Exercise brief :: Set down, please, without alteration, the lines of the entries below from the first through the one containing "This screenshot has height=530, width=1118.".

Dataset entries
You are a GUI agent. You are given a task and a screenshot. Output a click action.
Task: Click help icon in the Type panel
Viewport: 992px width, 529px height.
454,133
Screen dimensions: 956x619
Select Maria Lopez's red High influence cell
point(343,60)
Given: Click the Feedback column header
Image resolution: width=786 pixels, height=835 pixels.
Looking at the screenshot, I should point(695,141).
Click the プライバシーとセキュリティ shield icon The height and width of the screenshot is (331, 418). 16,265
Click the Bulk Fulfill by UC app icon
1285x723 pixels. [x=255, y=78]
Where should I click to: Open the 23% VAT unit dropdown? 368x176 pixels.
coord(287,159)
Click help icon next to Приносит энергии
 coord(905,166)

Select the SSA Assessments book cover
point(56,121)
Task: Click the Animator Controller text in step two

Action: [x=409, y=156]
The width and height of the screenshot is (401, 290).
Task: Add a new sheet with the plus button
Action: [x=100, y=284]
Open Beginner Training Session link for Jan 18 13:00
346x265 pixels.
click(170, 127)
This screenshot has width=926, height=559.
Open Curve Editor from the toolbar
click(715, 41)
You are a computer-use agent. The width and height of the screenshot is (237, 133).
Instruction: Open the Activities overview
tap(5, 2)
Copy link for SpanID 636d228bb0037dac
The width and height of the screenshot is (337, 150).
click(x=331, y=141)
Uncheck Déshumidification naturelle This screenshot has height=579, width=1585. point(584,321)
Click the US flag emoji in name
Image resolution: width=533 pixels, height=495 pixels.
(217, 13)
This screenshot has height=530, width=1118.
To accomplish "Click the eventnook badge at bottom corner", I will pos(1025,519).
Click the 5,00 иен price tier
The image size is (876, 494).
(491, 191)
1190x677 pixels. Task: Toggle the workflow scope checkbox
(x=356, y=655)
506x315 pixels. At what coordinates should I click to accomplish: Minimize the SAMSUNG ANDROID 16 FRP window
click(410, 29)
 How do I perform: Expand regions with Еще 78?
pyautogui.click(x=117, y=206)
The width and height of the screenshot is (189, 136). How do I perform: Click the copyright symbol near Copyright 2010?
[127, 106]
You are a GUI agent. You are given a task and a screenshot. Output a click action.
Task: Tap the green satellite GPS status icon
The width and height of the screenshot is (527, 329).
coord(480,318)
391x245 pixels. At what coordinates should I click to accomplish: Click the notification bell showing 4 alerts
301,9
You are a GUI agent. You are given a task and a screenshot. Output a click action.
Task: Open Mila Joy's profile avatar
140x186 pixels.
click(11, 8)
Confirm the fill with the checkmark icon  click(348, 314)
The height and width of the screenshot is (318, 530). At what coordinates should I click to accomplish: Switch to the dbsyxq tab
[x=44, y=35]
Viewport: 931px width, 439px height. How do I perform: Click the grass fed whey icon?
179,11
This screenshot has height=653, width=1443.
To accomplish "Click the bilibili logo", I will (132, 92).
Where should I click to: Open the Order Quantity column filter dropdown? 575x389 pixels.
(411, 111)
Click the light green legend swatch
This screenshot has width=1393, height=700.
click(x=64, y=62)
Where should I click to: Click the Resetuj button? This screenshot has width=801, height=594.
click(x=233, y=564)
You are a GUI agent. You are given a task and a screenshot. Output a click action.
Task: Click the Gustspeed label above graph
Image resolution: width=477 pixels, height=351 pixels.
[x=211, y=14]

Exercise answer ::
You are a GUI agent. You are given a task and a screenshot. Output a click action.
Task: Click help icon in the Type panel
Viewport: 992px width, 529px height.
454,133
Screen dimensions: 956x619
Select Maria Lopez's red High influence cell
point(343,60)
Given: Click the Feedback column header
Image resolution: width=786 pixels, height=835 pixels.
Looking at the screenshot, I should point(695,141).
Click the プライバシーとセキュリティ shield icon The height and width of the screenshot is (331, 418). 16,265
Click the Bulk Fulfill by UC app icon
1285x723 pixels. [x=255, y=78]
Where should I click to: Open the 23% VAT unit dropdown? 368x176 pixels.
coord(287,159)
Click help icon next to Приносит энергии
 coord(905,166)

Select the SSA Assessments book cover
point(56,121)
Task: Click the Animator Controller text in step two

Action: [x=409, y=156]
The width and height of the screenshot is (401, 290).
Task: Add a new sheet with the plus button
Action: [x=100, y=284]
Open Beginner Training Session link for Jan 18 13:00
346x265 pixels.
click(170, 127)
This screenshot has width=926, height=559.
Open Curve Editor from the toolbar
click(715, 41)
You are a computer-use agent. The width and height of the screenshot is (237, 133).
Instruction: Open the Activities overview
tap(5, 2)
Copy link for SpanID 636d228bb0037dac
The width and height of the screenshot is (337, 150).
click(x=331, y=141)
Uncheck Déshumidification naturelle This screenshot has height=579, width=1585. point(584,321)
Click the US flag emoji in name
Image resolution: width=533 pixels, height=495 pixels.
(217, 13)
This screenshot has height=530, width=1118.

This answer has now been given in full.